Star Wars came out in 1977, not 1976.
I know. I was there.
Ugh. I’ll fix it.
Thanks for making me feel as old as King Tut. I was in college, dammit!
Yes, this routine cracked me up to no end. I wish there was a link to the one SNL Steve Martin I missed, and that was his skit to the tune of the Waitresses’ song, “I Got What Boys Like”.
I’ve heard the song on the Dr. Demento show but I don’t recall seeing the actual SNL clip before. It’s a lot funnier with the visuals, especially Martin’s goofy expressions.
One question: is that Obama playing the saxophone at the 2:00 mark?
Nah. Couldn’t be. Clinton was the one who played the sax.
Seawriter
I was born in 1976…
This is fairly astute, and I hadn’t thought of it that way.
One might suggest that today’s self-important “comedians,” whose acts are little more than anti-Trump/anti-Republican screeds, could do with a similar disruption dropped in their midst.
Had the 45 of “King Tut” as a six-year-old.
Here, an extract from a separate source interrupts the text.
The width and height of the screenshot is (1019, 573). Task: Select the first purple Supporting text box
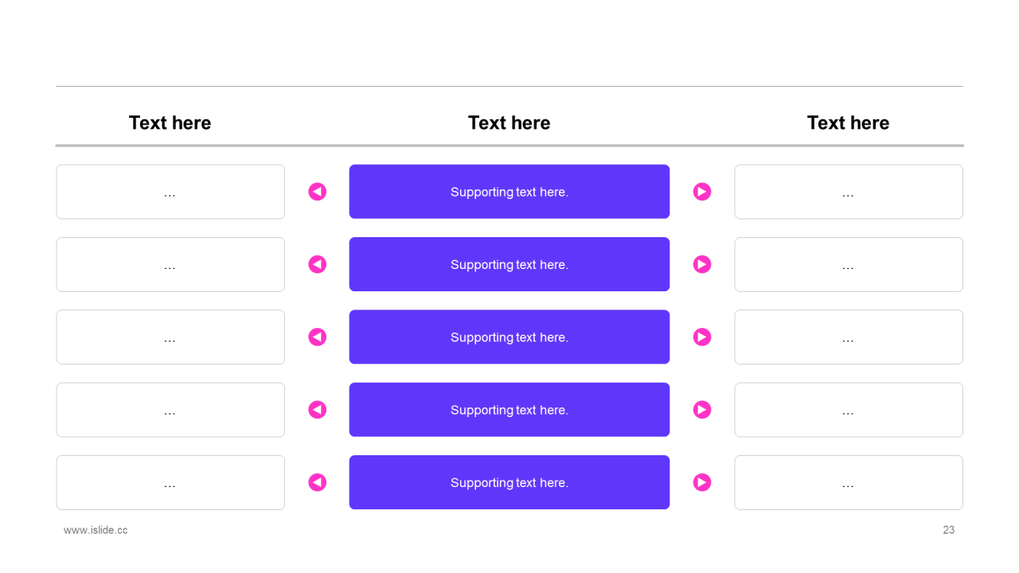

Today, it remains a bedrock of my go-to playlist.
You guys are both right. Lileks’ quote on the King Tut act is spot on. Jon’s point about Steve Martin’s opportunistic emergence as the anti-self-important comic is absolutely true.
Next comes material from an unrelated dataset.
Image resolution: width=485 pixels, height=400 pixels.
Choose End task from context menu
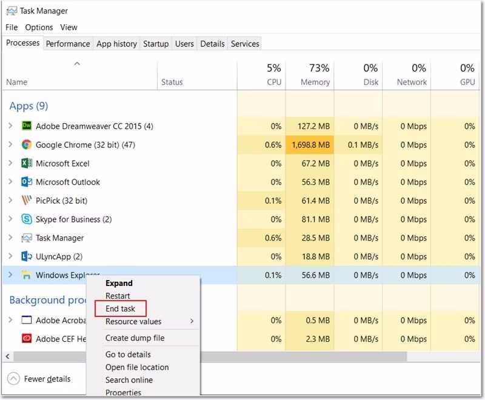120,308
Steve Martin the comic was just so funny back then that people just wanted to laugh whenever he went on stage. And, yeah, we were stoned.
Jon isn’t disinterested here. He’s clearly defending a fellow Arizonan.
But never at dusk.
And we need more people making people laugh now more than ever. Comedy is dead right now, D-E-A-D dead, and political correctness killed it.
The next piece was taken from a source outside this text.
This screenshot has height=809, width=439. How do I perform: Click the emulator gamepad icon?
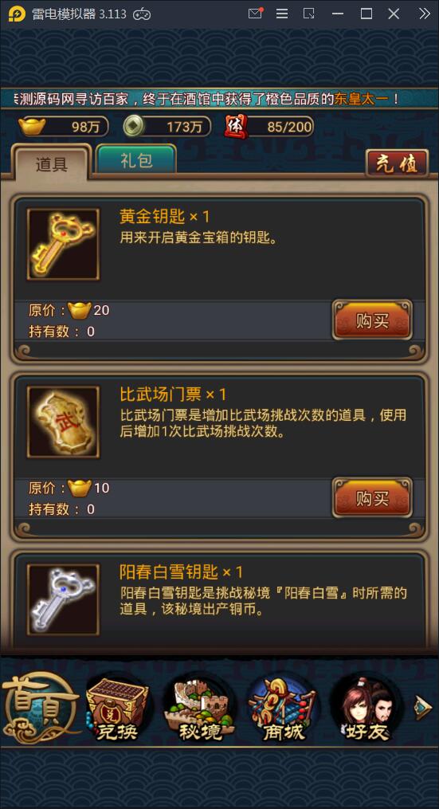pyautogui.click(x=142, y=14)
He holds up. My kids and I love Steve Martin: Wild and Crazy Guys!, Thodoric of York, just stupid/goofy humor.
I’m going to shoot some cans…
I didn’t really care whether the song was funny or not; I just thought it was catchy. (I was born in 1978, so it had passed its prime by the time I noticed it.)
But this post makes Steve Martin himself understandable in a way I haven’t yet seen, so thank you for that.
Jon, you are correct. And Lileks is a philistine.
The guy collects matchbooks, for crying out loud. Or, I don’t know. Bottle caps. Whatever.
That’s the thing. I can remember laughing at it and dancing to it. My friends and I all thought it was hysterical. (And I can assure you that none of us were stoned at the time.)
Also, when the Ricochet podcast closed with the song? I immediately started smiling. Because it’s funny. (And I was still not stoned.)
I was just going to comment on the podcast and instead found your intelligent defense of the song. The podcast ends with the song and I was laughing at it. Laughing at it’s silliness. That is what it was silly. It remains silly. Those who don’t like silly humor will not like it. In today’s politically correct world, there is much to take offense at. But then comedy is now much more serious than George Carlin, Richard Pryor and Andy Kaufman would ever have predicted.
I don’t think the song (or the video) needs context. I mean, other than the context a vague understanding of who King Tut was. The guy in the sarcophagus with the saxophone and the mustache was super funny.
So…. Are you high right now? ?
Looked a lot like Blue Lou Maroni from The Blues Brothers.
I saw Steve Martin live in Baton Rouge on Ash Wednesday 1978 (my freshman year at USL (now UL) in Lafayette). We had spent the previous few days in New Orleans for Mardi Gras, then caught his show on the way back to school.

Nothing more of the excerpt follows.